Your objective — Quote the Veerplas text below word for word, from "Veerplas (/nl/) is" up to and including "Spaarnwoude recreational area.".

Source text —
Veerplas (/nl/) is an artificial lake directly east of the Dutch city of Haarlem. It was dug in 1994, mainly for recreation purposes and forms part of the Spaarnwoude recreational area.

The lake measures 450 by 400 metres. The southern shore is formed by a constructed wetland used for water purification. Large numbers of waterfowl may be found here and along the swampy eastern shore during the winter season (e.g. greylag geese, wigeons, common goldeneyes). The local angling club has released carps into the lake. A sandy beach measuring some 300 m was created at the western shore. An area sufficiently shallow to accommodate safe swimming by inexperienced bathers is cordoned off. Furthermore, a grassy sunbathing area sporting a public toilet adjoins the lake, as well as a children's adventure playground. The lake is only a short walking distance from Haarlem Spaarnwoude railway station and relatively close to the A200 and A9 motorways. This favourable location has helped to make it a popular area for organising mid to large-scale events. Thus, 2006 saw the Circus Herman Renz pitch its tent alongside the lake.

==Future development of the Veerplas area==
The municipality of Haarlem's Spoorzone masterplan provides for the construction of 260 houses along the Veerplas's western shore. The construction of a recreation center accommodating sports activities, nature education and catering is also planned.

Listed records —
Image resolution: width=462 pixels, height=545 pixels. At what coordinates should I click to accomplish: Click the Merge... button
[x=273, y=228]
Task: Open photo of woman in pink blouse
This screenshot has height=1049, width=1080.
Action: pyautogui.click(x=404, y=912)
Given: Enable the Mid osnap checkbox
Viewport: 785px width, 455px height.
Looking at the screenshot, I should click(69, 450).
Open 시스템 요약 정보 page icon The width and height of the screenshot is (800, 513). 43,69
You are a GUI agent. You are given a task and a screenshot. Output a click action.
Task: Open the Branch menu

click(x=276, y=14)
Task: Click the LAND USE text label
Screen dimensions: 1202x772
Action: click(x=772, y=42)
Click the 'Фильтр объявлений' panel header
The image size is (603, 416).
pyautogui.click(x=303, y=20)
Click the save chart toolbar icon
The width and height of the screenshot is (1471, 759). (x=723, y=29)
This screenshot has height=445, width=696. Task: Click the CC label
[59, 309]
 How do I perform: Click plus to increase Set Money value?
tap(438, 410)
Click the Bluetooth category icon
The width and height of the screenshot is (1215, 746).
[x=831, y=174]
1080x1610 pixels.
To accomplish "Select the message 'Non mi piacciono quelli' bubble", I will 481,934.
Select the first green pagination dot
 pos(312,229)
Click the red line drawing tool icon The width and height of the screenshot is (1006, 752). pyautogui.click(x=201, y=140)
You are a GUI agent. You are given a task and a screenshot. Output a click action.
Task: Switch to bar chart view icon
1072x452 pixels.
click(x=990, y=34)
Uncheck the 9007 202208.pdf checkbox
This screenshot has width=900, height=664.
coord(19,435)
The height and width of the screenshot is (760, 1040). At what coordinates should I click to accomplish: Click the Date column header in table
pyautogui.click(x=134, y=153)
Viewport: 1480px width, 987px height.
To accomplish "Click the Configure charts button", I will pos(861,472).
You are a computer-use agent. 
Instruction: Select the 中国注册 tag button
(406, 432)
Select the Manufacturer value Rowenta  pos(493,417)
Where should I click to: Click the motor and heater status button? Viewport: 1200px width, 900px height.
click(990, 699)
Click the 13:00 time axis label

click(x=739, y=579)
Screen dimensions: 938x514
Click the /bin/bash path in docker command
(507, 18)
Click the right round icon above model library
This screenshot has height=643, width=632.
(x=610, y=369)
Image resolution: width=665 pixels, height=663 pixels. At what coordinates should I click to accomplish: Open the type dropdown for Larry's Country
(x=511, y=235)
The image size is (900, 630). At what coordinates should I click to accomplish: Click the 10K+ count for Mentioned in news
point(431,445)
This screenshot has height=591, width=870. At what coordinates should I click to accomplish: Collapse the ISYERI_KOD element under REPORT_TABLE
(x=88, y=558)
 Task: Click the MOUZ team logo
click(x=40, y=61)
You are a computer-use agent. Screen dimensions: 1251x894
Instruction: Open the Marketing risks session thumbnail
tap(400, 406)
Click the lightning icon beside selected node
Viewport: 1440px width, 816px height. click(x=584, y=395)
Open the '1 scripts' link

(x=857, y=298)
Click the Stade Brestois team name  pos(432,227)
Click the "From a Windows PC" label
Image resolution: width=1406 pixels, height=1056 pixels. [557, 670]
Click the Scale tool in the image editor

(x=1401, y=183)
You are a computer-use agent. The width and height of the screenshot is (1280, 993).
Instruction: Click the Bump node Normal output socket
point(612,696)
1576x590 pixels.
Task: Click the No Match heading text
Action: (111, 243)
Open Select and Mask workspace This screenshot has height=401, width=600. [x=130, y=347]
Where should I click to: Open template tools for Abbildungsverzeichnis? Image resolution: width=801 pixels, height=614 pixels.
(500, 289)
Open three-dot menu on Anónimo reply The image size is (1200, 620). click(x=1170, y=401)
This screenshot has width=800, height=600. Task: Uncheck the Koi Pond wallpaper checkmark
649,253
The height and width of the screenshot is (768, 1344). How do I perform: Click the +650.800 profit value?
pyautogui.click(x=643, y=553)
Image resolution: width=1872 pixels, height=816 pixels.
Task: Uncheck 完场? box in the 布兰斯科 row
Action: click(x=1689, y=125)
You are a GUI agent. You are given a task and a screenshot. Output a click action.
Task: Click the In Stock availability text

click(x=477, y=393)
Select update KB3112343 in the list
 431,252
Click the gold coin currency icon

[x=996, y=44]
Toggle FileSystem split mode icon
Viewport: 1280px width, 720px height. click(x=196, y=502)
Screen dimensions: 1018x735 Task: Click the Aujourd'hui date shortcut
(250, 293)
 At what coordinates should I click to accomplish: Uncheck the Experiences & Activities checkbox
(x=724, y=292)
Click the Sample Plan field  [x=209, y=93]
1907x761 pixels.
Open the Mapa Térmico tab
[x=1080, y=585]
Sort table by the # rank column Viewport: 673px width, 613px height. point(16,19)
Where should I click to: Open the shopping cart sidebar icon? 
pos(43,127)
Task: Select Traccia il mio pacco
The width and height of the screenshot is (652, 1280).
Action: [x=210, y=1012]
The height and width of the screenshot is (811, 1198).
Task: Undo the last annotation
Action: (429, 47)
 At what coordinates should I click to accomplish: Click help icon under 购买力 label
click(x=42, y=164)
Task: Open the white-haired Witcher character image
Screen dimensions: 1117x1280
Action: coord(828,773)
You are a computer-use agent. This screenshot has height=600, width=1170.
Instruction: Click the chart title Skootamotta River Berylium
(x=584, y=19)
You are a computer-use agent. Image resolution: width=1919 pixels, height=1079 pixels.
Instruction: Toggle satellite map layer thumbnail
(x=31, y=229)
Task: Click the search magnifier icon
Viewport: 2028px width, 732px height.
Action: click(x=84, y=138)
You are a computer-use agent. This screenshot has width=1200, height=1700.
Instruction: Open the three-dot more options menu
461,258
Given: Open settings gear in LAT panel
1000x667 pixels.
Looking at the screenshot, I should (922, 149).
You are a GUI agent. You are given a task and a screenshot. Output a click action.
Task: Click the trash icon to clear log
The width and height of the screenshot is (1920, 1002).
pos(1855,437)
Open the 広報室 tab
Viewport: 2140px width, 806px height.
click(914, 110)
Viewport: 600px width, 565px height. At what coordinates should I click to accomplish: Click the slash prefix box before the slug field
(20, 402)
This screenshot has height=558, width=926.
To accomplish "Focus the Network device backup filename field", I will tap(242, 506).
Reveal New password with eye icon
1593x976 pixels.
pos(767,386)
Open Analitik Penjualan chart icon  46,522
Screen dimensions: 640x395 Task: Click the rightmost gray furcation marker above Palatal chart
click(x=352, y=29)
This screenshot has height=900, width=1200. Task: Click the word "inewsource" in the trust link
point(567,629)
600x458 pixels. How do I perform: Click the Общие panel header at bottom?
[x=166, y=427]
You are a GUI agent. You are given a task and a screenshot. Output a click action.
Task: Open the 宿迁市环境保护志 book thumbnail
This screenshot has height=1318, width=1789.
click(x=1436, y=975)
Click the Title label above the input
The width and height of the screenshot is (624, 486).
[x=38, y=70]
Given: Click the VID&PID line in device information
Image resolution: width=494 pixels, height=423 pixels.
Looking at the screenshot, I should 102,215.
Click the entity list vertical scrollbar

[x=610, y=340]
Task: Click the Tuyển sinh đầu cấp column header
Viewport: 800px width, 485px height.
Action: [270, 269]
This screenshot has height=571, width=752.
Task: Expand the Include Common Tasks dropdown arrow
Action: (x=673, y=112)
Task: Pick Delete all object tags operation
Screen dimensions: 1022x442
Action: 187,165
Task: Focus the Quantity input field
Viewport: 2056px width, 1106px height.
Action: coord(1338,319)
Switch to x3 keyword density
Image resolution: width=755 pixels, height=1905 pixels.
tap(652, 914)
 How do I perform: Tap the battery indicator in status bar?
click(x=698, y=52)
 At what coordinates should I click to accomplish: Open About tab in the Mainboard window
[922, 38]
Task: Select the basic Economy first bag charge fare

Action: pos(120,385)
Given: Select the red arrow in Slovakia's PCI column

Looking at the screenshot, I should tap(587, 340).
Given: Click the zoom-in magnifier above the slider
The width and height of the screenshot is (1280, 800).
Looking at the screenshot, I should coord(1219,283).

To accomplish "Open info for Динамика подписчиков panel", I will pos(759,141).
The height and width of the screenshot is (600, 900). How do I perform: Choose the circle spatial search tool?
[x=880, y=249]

Answer to the exercise —
Veerplas (/nl/) is an artificial lake directly east of the Dutch city of Haarlem. It was dug in 1994, mainly for recreation purposes and forms part of the Spaarnwoude recreational area.